After I destroyed the chicken, I took my phone and looked up the menu at Vine, Ironwood's sister restaurant in San Clemente where I first encountered Jared Cook's food. I didn't remember the dish the last time I ate there. But there it was: the schnitzel was the first thing listed, served with the same sauce. There was one major difference, though: Vine's version uses pork, not chicken. I decided I probably had the better of the two renditions here at Ironwood. And parking in this leafy Laguna Hills shopping mall is easier than at downtown San Clemente.
Vine also doesn't serve what I consider the second-best thing I ate at Ironwood: the giant meatball, an enormous boulder that looks as if it could chase Harrison Ford down a dark tunnel. We spent the evening chipping pieces off it with our forks. In our mouths, the meat melted as though pudding, soft and thoroughly flavored with the marinara it absorbed while it simmered. The meatball could've stood by itself, but the kitchen served it with pasta—a made-from-scratch pappardelle that we had to cut into swatches after realizing the wide-as-duct-tape noodles couldn't be twirled around a fork.

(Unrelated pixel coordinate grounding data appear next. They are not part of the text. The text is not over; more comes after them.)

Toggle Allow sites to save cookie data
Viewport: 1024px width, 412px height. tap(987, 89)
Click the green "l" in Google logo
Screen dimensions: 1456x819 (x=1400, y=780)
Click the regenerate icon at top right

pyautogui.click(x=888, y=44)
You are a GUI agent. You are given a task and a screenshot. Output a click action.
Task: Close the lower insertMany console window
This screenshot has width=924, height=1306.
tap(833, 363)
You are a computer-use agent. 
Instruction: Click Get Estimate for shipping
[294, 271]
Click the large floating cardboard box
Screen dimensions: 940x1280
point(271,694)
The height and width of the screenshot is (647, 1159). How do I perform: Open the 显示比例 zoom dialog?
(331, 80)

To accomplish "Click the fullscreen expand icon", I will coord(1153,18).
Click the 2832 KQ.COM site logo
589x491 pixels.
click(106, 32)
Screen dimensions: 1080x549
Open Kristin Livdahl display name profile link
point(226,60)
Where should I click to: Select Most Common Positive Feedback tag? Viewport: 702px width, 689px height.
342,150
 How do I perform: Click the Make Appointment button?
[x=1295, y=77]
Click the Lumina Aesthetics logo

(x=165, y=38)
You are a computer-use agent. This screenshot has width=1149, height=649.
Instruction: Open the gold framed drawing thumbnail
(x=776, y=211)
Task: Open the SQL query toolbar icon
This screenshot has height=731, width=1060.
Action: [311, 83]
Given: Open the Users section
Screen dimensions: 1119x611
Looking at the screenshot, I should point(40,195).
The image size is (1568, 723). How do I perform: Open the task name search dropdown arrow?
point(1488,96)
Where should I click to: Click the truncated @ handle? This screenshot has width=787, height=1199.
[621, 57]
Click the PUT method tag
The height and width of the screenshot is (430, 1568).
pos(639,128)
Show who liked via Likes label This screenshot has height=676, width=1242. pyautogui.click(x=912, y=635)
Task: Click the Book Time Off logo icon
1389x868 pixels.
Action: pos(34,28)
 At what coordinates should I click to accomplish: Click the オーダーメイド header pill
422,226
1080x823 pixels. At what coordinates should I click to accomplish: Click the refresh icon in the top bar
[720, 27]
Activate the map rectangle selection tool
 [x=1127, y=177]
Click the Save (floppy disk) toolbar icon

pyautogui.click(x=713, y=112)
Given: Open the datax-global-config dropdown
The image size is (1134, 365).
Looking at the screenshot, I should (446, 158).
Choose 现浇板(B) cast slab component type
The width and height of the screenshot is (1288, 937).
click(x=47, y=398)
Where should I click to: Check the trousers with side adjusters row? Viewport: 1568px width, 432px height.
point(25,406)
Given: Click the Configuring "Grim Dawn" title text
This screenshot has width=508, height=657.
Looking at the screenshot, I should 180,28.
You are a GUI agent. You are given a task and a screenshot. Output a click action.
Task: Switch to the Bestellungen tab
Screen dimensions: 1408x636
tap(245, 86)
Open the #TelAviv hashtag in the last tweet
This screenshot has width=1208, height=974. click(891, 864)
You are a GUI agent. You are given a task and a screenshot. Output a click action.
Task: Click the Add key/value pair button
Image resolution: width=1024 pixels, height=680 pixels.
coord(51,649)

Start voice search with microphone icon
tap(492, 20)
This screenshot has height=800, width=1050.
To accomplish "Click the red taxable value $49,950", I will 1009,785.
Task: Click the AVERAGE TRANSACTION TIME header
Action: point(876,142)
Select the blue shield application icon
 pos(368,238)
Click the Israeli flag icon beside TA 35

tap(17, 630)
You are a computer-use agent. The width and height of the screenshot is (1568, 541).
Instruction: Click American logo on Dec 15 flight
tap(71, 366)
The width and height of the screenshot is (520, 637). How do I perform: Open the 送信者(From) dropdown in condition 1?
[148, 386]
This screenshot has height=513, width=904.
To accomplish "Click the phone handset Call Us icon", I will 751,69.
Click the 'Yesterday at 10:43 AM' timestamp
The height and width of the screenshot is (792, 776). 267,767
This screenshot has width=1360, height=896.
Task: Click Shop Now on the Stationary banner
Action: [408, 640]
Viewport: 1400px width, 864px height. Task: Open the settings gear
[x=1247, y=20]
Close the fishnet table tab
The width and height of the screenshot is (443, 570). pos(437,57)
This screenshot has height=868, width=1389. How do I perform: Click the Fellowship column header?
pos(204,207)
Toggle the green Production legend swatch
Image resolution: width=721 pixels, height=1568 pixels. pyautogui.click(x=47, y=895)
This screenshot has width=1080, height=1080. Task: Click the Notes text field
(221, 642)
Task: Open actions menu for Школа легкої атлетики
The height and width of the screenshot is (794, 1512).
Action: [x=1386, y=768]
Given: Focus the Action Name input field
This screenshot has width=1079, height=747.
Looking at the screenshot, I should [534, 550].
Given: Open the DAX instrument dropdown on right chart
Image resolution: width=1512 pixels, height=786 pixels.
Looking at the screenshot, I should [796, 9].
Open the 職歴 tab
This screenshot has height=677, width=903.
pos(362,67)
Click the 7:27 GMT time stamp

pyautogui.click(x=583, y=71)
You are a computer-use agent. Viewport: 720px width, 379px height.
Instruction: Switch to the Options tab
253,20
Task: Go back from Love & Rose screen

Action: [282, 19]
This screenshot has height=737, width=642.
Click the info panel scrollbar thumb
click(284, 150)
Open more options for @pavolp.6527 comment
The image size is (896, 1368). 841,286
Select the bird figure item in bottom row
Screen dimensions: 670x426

It wasn't the only homemade pasta we encountered that night. There were thick, ravioli-like dumplings stuffed with English peas, topped with fresh goat cheese, then drowned in a pistachio brown butter I'm not ashamed to say I spooned up as though it were soup. The dumplings are, by far, a better appetizer than the "signature" crispy duck wings the restaurant shows off in a framed picture hanging in the dining room. Chewy, dry and fibrous, the wings aren't much different than reheated leftovers from Buffalo Wild Wings. Each piece took me about three minutes to masticate and swallow.
On a second trip, I discovered what's possibly its best appetizer: the jumbo lump crab with sea salt heirloom beets. Refreshing and full of contrasting textures that change by the forkful, the dish lies in the sweet spot somewhere between a crab Louie and a sushi-bar appetizer.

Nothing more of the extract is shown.